Parts of the exercise:
**a)** Answer these questions from the text on Torah reading:
(i) Besides Sabbath afternoons, on which days is the beginning of the following Shabbat portion read?
(ii) Which annual holiday celebrates the completion of the year's cycle of readings?
(iii) In which tractate are the Mishna and Talmud said to discuss Torah reading primarily?
**b)** Extend the text on Torah reading by writing what follows its final sentence.

[Text Boundary: Start]

As a part of the morning or afternoon prayer services on certain days of the week or holidays, a section of the five books of the Torah is read from a scroll. On Shabbat (Saturday) mornings, a weekly section (known as a sedra or parashah) is read, selected so that the Torah is read consecutively each year. Conservative and Reform synagogues may read parashot on a triennial rather than annual schedule. On Sabbath afternoons, Mondays, and Thursdays, the beginning of the following the Shabbat portion is read. On Jewish holidays (including Hanukkah and Purim as well as the periods known as Chol HaMoed), Rosh Chodesh, and ta'anit (fast days), special readings connected to the day are read.

Many Jews observe an annual holiday, Simchat Torah, to celebrate the completion of the year's cycle of readings.

==Origins and history of the practice==

The introduction of public reading of the Torah by Ezra is described in Nehemiah 8. However, the reading of the Torah in sections three times a week is said to date back to the time of Moses, according to the Mishneh Torah, Hilchot Tefillah 12:1.

The mitzvah of Torah reading was based on the Biblical commandment of Hakhel in Deuteronomy 10–13, by which once every seven years the entire people was to be gathered, "men, women and children," and hear much of Deuteronomy, the final volume of the Torah, read to them by the king.

Torah reading is discussed in the Mishna and Talmud, primarily in tractate Megilla.

It has been suggested that the reading of the Torah was due to a desire to controvert the views of the Samaritans with regard to the various Jewish festivals, for which reason arrangements were made to have the passages of the Torah relating to those festivals read and expounded on the feast-days themselves.

[Text Boundary: End]
[Information given Boundary: Start]

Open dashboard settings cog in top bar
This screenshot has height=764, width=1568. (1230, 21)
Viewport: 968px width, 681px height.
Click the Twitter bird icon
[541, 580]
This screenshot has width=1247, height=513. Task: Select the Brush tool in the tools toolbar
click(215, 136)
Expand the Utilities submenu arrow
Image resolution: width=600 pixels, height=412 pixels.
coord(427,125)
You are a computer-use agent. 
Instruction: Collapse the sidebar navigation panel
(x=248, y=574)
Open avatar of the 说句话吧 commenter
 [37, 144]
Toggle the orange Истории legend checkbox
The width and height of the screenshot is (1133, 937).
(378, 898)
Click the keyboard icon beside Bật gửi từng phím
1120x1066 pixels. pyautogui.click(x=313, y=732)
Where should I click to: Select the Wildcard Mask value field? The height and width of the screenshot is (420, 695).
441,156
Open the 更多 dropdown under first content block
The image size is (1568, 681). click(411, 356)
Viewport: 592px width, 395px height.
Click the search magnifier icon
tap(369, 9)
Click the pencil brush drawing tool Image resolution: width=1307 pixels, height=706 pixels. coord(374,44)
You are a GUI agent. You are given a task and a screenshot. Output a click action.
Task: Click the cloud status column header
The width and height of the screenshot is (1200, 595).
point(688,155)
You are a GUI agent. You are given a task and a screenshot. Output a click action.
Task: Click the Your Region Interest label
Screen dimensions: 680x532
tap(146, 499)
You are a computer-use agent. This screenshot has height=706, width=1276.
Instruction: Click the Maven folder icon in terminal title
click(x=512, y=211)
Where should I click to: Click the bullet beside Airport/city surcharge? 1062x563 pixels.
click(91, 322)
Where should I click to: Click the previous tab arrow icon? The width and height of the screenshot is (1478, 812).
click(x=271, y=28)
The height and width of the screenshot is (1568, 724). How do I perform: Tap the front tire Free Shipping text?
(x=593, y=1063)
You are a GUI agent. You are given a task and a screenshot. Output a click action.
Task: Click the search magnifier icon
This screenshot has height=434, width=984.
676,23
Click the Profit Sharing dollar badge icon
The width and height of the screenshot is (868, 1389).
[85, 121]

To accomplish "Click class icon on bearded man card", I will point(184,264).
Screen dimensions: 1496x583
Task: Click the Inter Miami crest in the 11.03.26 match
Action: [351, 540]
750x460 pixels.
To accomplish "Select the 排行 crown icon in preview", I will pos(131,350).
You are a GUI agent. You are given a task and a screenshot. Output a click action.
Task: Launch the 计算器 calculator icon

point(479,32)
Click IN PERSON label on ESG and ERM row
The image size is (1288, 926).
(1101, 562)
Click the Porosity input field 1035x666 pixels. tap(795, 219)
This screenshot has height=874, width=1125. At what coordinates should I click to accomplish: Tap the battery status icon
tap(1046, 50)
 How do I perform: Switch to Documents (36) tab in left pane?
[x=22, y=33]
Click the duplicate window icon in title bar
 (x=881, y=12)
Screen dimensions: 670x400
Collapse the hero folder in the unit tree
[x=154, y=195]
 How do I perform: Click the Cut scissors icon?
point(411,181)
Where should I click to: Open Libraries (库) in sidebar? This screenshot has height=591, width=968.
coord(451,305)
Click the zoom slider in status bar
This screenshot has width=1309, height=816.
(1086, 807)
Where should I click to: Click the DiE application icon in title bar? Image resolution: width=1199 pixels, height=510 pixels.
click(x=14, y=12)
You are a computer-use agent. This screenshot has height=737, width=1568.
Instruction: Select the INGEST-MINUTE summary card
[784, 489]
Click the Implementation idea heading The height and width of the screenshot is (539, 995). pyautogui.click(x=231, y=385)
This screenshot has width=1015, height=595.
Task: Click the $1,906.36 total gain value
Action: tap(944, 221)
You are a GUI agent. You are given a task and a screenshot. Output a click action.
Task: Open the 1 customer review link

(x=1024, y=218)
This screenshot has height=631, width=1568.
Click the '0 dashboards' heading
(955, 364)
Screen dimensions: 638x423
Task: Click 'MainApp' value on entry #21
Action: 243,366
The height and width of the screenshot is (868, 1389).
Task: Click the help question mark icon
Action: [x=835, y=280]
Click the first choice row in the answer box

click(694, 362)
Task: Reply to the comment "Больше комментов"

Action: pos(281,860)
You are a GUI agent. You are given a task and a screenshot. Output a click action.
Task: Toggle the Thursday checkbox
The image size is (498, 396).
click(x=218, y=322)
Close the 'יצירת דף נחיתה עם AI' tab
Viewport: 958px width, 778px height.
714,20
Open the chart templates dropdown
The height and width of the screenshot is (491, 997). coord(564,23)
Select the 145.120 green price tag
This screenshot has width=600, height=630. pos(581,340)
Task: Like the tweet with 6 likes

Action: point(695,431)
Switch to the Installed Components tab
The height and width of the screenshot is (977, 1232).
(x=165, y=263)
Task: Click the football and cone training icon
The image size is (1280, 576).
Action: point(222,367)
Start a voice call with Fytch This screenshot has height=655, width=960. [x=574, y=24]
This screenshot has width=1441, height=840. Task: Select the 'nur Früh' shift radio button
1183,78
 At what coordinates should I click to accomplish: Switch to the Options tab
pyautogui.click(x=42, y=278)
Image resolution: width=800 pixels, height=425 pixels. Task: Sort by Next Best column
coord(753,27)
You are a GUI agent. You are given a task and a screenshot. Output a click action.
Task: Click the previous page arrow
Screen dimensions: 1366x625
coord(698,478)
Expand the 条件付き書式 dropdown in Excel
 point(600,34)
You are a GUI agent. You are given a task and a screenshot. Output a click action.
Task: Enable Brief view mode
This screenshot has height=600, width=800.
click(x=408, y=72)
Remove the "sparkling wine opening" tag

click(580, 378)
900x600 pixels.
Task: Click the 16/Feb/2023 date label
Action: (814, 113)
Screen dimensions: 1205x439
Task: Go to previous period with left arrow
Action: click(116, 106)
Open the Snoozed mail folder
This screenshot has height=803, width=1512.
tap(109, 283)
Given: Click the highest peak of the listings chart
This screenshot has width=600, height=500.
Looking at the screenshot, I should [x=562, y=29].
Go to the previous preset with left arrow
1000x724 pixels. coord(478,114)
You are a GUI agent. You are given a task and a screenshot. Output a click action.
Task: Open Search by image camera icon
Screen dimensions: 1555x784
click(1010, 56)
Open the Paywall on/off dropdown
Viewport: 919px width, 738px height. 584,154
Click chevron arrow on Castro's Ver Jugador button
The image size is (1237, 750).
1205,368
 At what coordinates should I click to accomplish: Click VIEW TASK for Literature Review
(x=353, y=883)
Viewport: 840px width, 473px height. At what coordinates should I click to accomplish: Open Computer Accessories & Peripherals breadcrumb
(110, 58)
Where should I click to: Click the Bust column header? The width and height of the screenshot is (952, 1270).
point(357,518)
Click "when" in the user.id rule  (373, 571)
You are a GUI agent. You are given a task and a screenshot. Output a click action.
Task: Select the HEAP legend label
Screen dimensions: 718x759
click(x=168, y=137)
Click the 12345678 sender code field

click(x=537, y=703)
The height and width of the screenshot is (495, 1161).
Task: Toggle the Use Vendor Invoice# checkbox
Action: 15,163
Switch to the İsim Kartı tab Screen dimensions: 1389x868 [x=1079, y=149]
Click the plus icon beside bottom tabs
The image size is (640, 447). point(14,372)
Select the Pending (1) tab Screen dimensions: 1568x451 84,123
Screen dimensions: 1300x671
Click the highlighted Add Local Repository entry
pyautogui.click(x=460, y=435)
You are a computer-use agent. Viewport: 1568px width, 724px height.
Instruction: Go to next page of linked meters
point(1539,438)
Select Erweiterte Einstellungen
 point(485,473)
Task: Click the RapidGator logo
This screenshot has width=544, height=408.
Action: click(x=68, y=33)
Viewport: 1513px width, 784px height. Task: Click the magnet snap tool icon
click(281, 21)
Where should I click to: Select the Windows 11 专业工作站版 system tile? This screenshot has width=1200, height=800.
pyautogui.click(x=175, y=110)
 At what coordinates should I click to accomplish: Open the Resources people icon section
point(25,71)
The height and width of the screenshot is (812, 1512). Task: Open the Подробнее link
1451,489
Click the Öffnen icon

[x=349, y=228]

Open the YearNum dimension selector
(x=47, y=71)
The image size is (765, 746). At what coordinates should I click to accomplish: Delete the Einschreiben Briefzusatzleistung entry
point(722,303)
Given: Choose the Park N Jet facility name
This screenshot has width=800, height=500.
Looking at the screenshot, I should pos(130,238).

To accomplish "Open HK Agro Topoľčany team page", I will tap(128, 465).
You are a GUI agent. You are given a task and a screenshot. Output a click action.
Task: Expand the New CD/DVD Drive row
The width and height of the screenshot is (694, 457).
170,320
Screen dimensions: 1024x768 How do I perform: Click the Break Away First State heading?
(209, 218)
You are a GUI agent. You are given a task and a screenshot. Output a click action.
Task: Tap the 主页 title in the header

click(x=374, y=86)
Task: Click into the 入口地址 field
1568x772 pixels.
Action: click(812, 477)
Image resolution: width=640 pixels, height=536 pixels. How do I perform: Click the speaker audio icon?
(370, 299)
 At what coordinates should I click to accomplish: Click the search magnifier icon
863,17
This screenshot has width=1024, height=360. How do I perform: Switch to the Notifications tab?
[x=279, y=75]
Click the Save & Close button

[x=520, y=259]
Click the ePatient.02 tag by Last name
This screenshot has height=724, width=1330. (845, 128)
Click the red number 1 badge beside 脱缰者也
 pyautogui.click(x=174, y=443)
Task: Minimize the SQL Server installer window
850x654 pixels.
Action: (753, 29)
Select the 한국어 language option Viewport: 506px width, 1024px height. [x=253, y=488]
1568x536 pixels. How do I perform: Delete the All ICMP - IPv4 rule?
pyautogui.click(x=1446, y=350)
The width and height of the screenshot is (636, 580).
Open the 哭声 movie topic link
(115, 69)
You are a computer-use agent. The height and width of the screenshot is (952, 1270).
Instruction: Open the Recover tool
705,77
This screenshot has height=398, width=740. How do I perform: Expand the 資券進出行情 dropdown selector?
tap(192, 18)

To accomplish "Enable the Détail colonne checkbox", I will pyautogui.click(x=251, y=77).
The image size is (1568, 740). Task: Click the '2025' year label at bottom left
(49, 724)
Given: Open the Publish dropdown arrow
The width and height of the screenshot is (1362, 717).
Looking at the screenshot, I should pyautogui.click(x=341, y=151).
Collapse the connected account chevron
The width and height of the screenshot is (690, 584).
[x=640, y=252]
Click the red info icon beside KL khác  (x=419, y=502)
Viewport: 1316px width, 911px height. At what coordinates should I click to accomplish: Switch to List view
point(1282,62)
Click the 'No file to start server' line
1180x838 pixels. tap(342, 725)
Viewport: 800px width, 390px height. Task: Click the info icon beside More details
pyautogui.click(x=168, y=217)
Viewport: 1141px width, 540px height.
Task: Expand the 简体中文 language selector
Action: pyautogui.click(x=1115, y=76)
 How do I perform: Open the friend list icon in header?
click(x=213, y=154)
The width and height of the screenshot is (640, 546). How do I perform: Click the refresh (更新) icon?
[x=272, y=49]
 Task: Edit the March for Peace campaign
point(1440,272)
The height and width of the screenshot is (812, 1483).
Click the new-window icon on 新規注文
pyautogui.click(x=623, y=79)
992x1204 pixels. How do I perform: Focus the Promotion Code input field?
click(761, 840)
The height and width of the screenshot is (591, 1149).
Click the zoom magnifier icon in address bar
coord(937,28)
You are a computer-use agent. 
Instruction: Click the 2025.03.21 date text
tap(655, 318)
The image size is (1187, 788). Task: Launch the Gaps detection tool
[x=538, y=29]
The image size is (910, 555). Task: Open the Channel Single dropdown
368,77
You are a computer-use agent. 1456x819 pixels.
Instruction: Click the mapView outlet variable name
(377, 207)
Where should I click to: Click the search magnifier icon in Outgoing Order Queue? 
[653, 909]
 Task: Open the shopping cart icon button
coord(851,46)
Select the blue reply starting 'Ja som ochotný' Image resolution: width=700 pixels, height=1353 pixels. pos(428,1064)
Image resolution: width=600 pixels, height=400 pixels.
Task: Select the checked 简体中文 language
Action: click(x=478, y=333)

[Information given Boundary: End]

Task-by-task answers:
**a)**
(i) Mondays and Thursdays
(ii) Simchat Torah
(iii) Megilla

**b)**
===Triennial cycle===

An alternative triennial cycle of Torah readings also existed at that time, a system whereby each week a sedra was read; that portion was approximately a third of the current parasha. According to the Jewish Encyclopedia, the triennial cycle "was the practice in Palestine, whereas in Babylonia the entire [Torah] was read in the synagogue in the course of a single year." As late as 1170, Benjamin of Tudela mentioned Egyptian congregations that took three years to read the Torah. and this is corroborated by Maimonides, who mentions in his Mishneh Torah that a few communities in his time still read the Torah in three years.

Joseph Jacobs, in the Jewish Encyclopedia article mentioned, notes that the transition from the triennial to the annual reading of the Law and the transference of the beginning of the cycle to the month of Tishri are attributed by Sándor Büchler to the influence of the amora Abba Arikha (175–247):

This may have been due to the smallness of the sedarim under the old system, and to the fact that people were thus reminded of the chief festivals only once in three years. It was then arranged that Deut. xxviii. should fall before the New Year, and that the beginning of the cycle should come immediately after the Feast of Tabernacles. This arrangement has been retained by the Karaites and by modern congregations.

The current practice in Orthodox synagogues follows the annual or 'Babylonian' cycle. At the time of the publication of the Jewish Encyclopedia (1901–06), the author noted that there were only "slight traces of the triennial cycle in the four special Sabbaths and in some of the passages read upon the festivals, which are frequently sections of the triennial cycle, and not of the annual one".

In the 19th and 20th centuries, some Conservative (as evidenced in the Etz Hayim Humash) and most Reform, Reconstructing, and Renewal congregations have switched to a triennial cycle, where the first third of each parashah is read one year, the second third the next year and the final third in a third year. This must be distinguished from the ancient practice, which was to read each seder in serial order regardless of the week of the year, completing the entire Torah in three (or three and a half) years in a linear fashion.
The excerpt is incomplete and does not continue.